Ah, Valentine’s Day. The time of year when Target tucks away evergreens and ornaments and douses the entire seasonal section in various shades of pink and red, and every imaginable combination of dark and milk chocolate. I love holidays, but this one is so saccharine it makes my teeth hurt just thinking about it. Nevertheless, as the holiday loving person who decorates for everything short of Arbor Day, I went in search of a few things to put on the mantle that would be cheerful and festive. One of them was a wooden sign with red and pink pom poms and it said “Follow Your Heart”. I didn’t put much thought into it, as I clicked the order button on my phone and moved on to other things demanding my attention.
The week that followed was hard in ways I hadn’t anticipated (which is how difficult weeks almost all show up— stealthily on a typical Monday afternoon). I was reeling from the crushing feeling and ordinariness of heartbreaking moments we all experience and survive. Coping with the sadness, I sought solace in the act of putting my house in order, opening the boxes that had just been delivered. There it was, broken— the bright and cheerful sign had a crack right through the heart. The universe was showing its ironic sense of humor. I set it aside with a little more force than was necessary and proceeded to attempt to take the perpetual chaos of a household filled with kids’ projects, after-school activities, and an ungodly number of shoes (seriously, where do they all come from?)
Fueled by irritation I considered exchanging the flawed sign, but the prospect of navigating a trip to the post office that week seemed about as likely as snowfall in San Diego. Frustration threatened to overflow into my interactions with my family, and I struggled to shove it back down. My heart had arrived broken. It wasn’t their fault.
In a quiet moment after kids were tucked in bed and I had a moment to feel the weight of the day, I sat down with the sign at my desk. Almost instinctively I reached for the paints that always dwell in that sanctuary, recalling the Japanese kintsugi bowls where broken places are mended with gold.
With gold paint in hand, I set about the work of repairing the fracture and adorning it in gold paint. The brushstrokes over the deep physical and metaphorical fracture brought a unique sense of calm. It was genuine peace, not the forced serenity of bedtime negotiations and suspicious tooth-brushing inspections. Nothing was masked or covered up; no clear superglue was used to feign an unbroken façade. In the careful act of tending and repairing with gold, there emerged a profound sense of acknowledgment and healing. The brokenness was seen honored, and ultimately transformed into a reminder of beauty and resilience.

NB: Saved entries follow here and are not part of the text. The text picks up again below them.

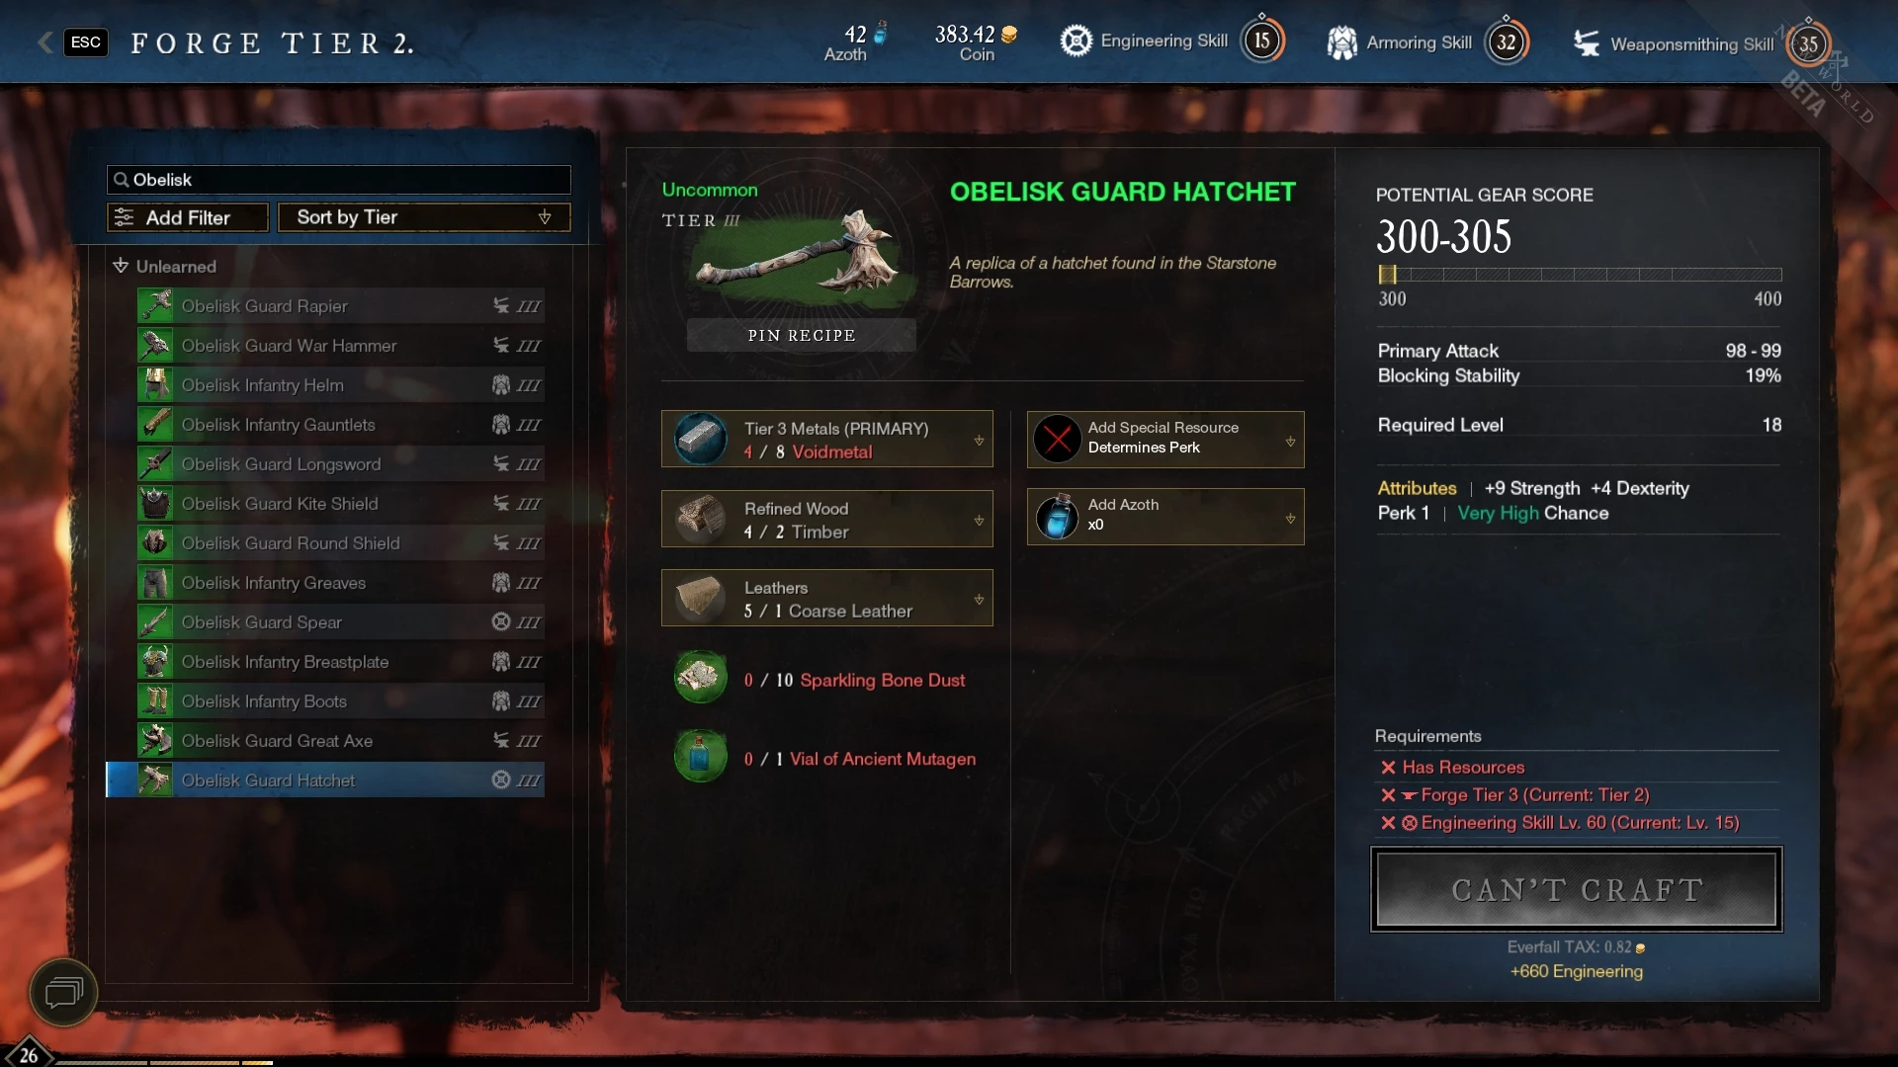The image size is (1898, 1067).
Task: Click the Armoring Skill helmet icon
Action: [1341, 42]
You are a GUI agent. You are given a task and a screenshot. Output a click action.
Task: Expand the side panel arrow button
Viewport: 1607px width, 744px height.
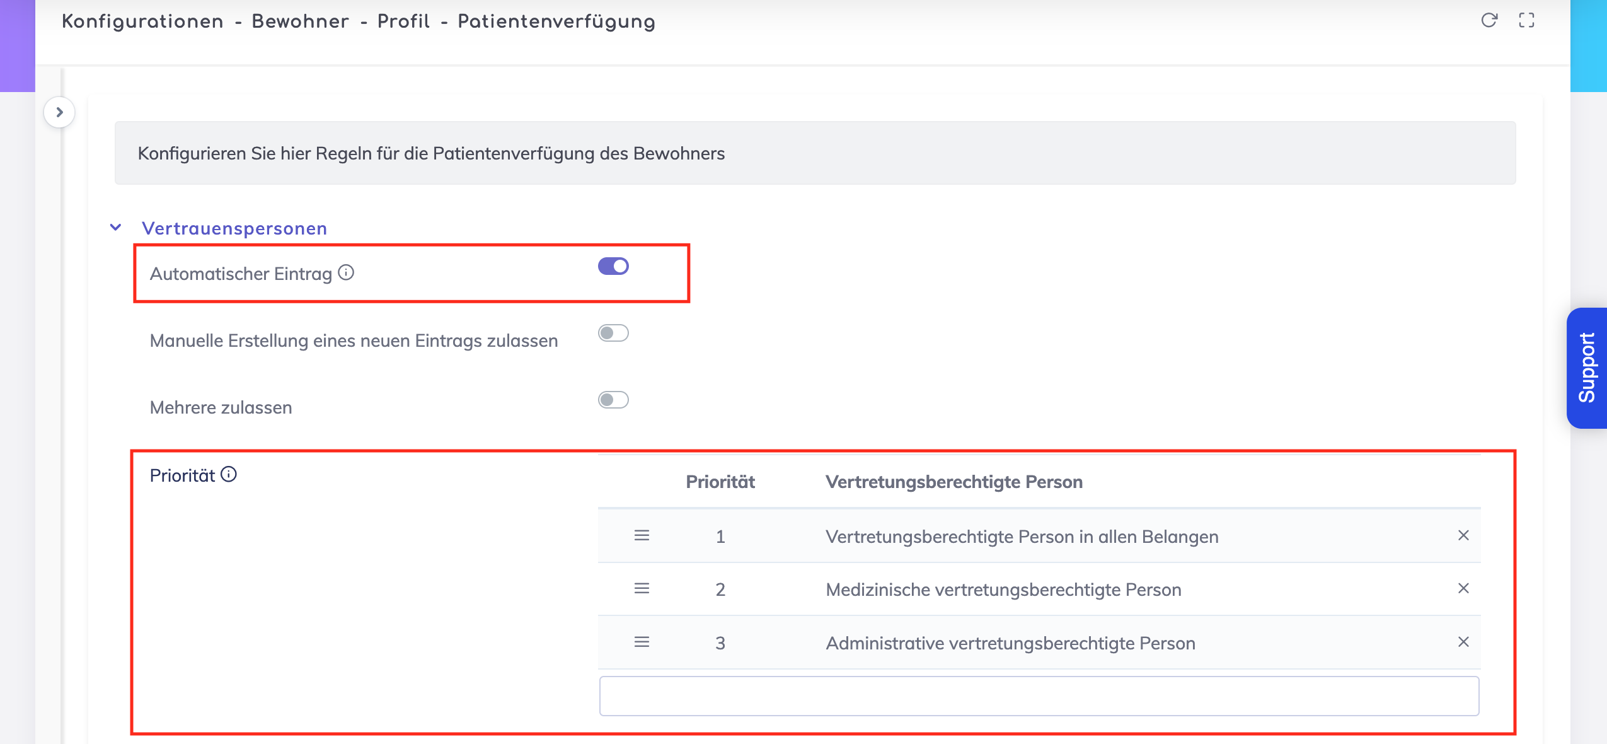[x=59, y=112]
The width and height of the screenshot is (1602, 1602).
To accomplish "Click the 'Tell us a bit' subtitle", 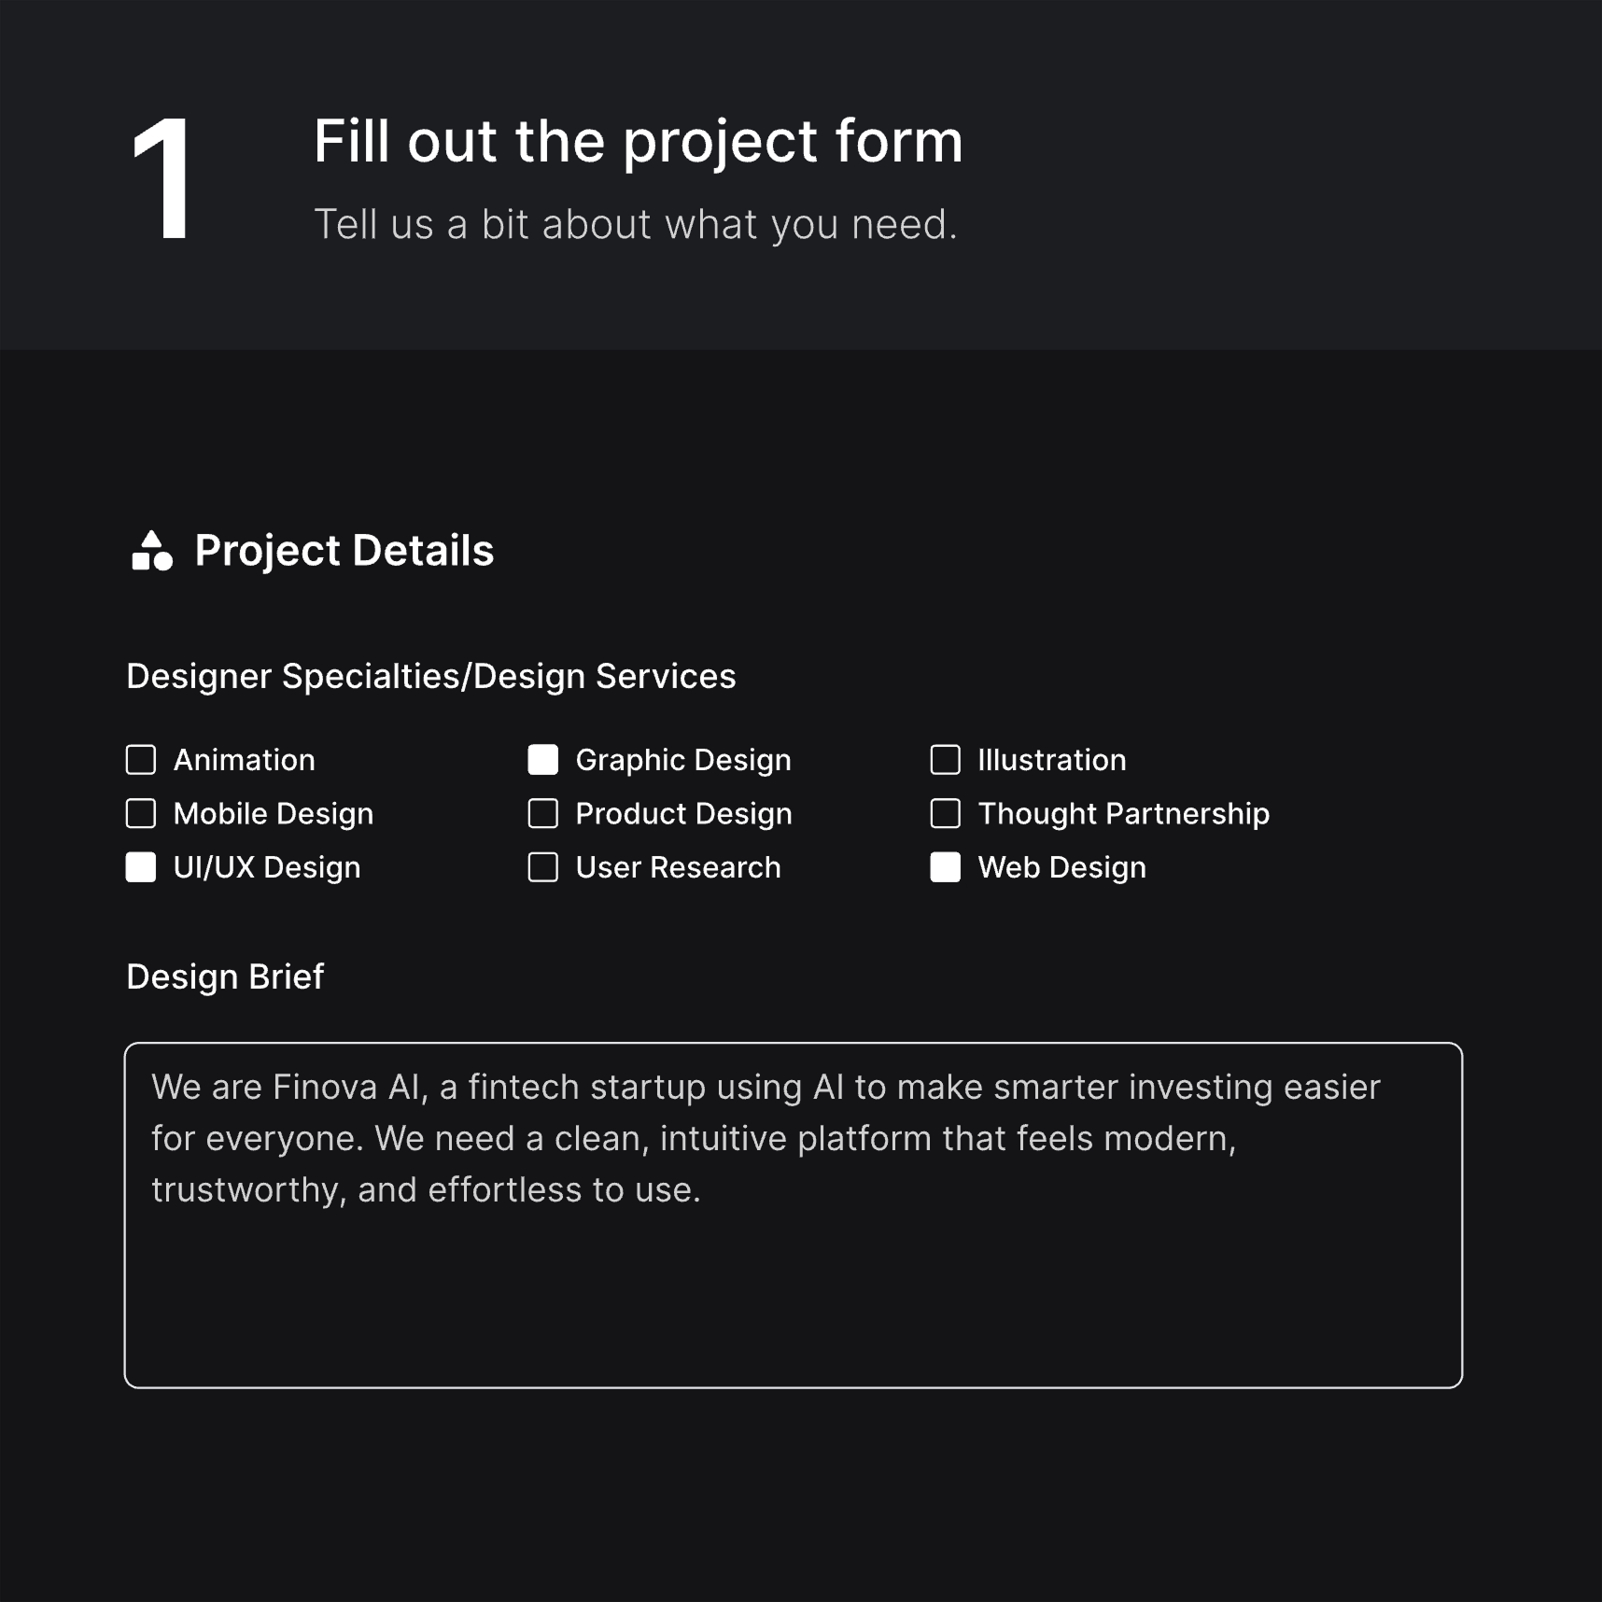I will 635,224.
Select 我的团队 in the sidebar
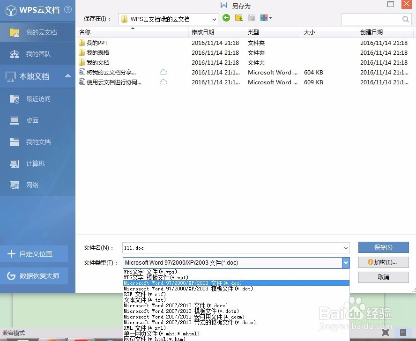The width and height of the screenshot is (416, 341). (37, 54)
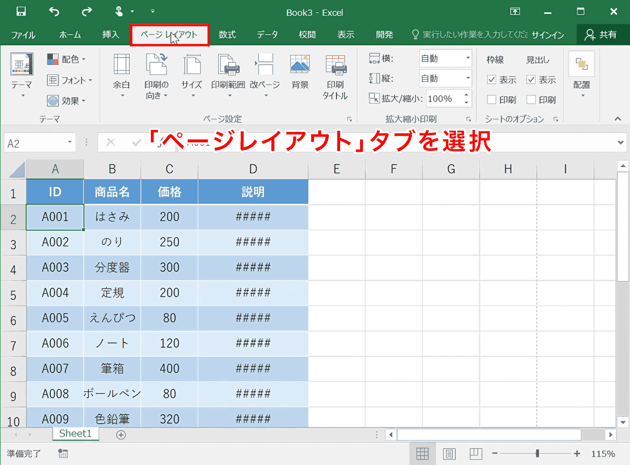Open the 余白 margins tool
The width and height of the screenshot is (630, 465).
121,75
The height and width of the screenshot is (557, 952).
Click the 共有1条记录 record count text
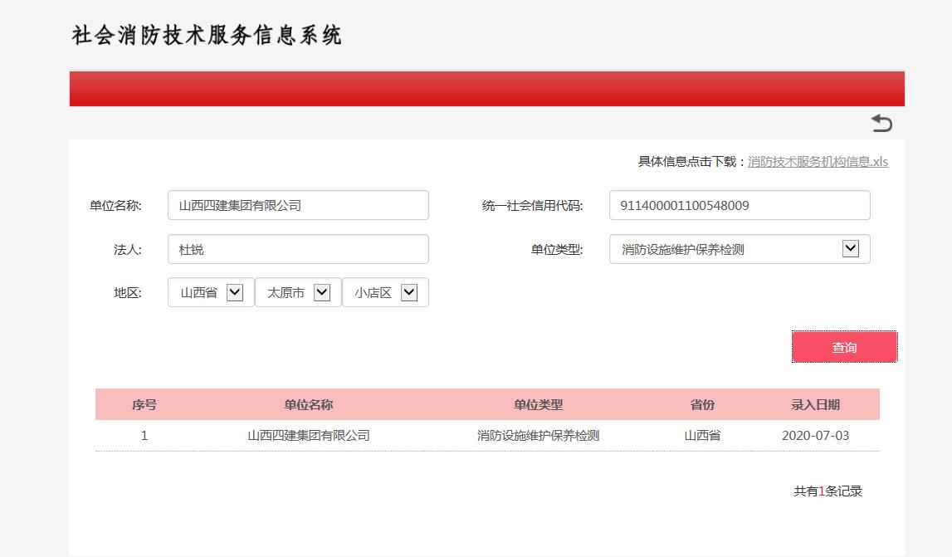coord(828,491)
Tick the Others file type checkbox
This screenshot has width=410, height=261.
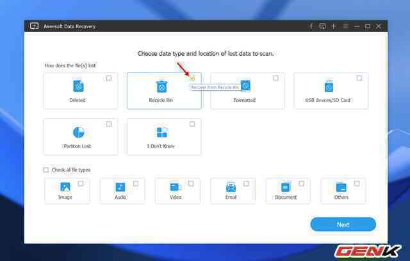coord(356,183)
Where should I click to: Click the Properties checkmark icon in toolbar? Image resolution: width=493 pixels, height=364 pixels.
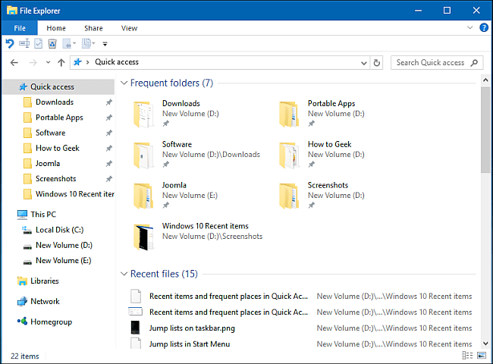39,43
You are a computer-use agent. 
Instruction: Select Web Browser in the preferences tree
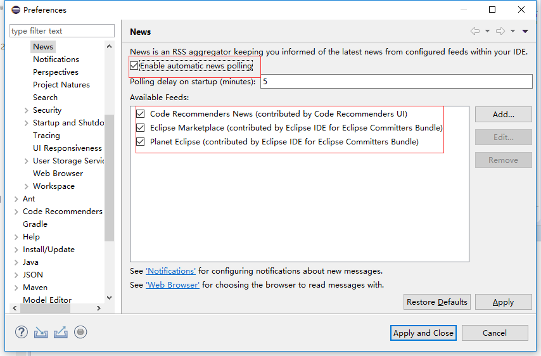click(x=58, y=174)
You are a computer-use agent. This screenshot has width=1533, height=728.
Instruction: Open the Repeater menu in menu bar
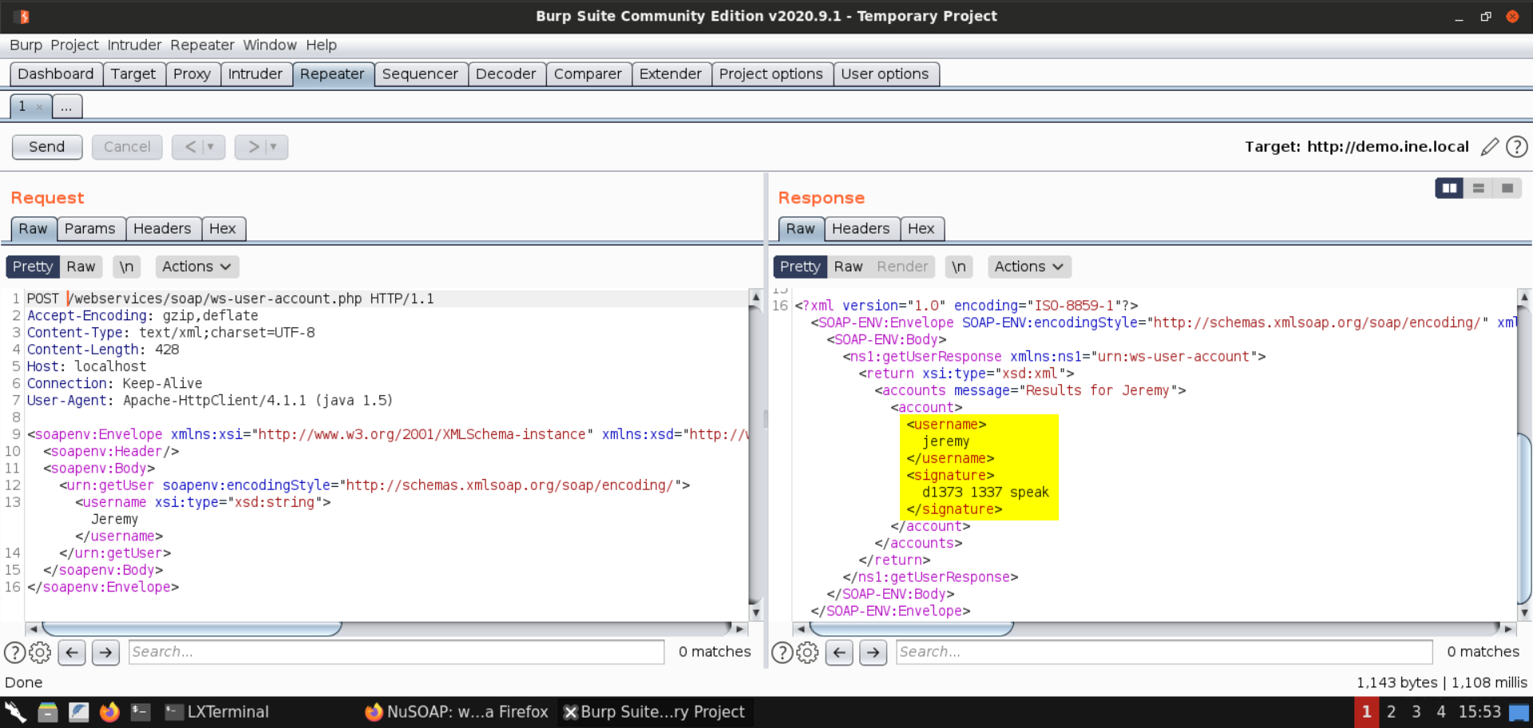tap(202, 45)
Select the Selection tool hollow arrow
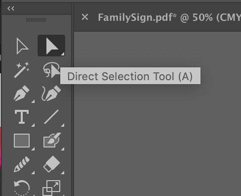The width and height of the screenshot is (241, 196). (22, 46)
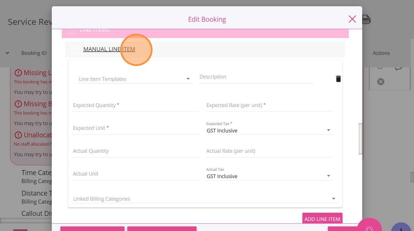Open the Expected Tax dropdown
The height and width of the screenshot is (231, 414).
pyautogui.click(x=269, y=131)
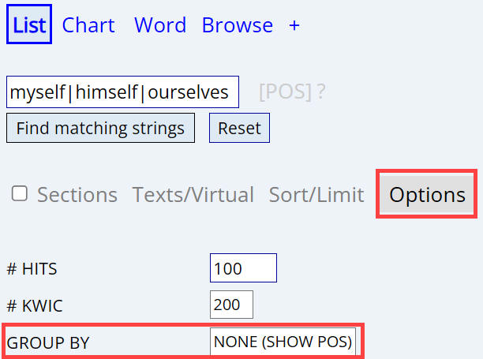Open the Texts/Virtual settings
This screenshot has width=483, height=359.
tap(193, 195)
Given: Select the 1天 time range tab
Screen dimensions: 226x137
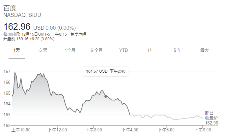Looking at the screenshot, I should [x=17, y=50].
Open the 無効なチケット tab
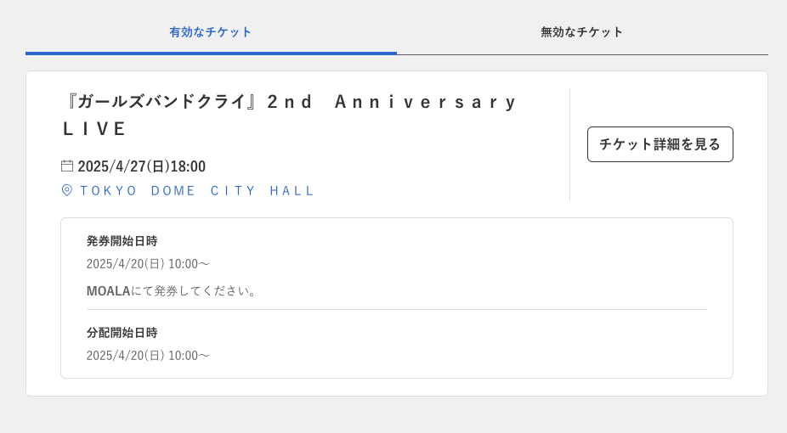Screen dimensions: 787x433 582,32
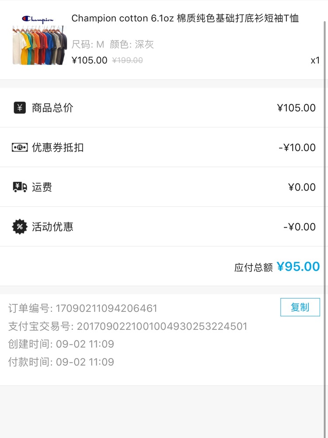Open the Champion cotton 6.1oz product title
This screenshot has width=328, height=438.
185,18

As we approach Valentine’s Day, what if we dared to let our lives be as beautifully complicated as they are? Imagine celebrating love while also acknowledging the places where our hearts bear cracks. Picture sitting in a safe place, tracing the hurts you have incurred and lovingly painting them with gold- the embodiment of a process that recognizes the beauty in those places still in need of healing. This Valentine’s Day, let us follow our broken hearts into the journey of healing and a sense of being whole, as well as what wholeness looks like. For in the cracks, there is gold waiting to illuminate the path to resilience, self-love, and the profound beauty that emerges from mending our broken pieces.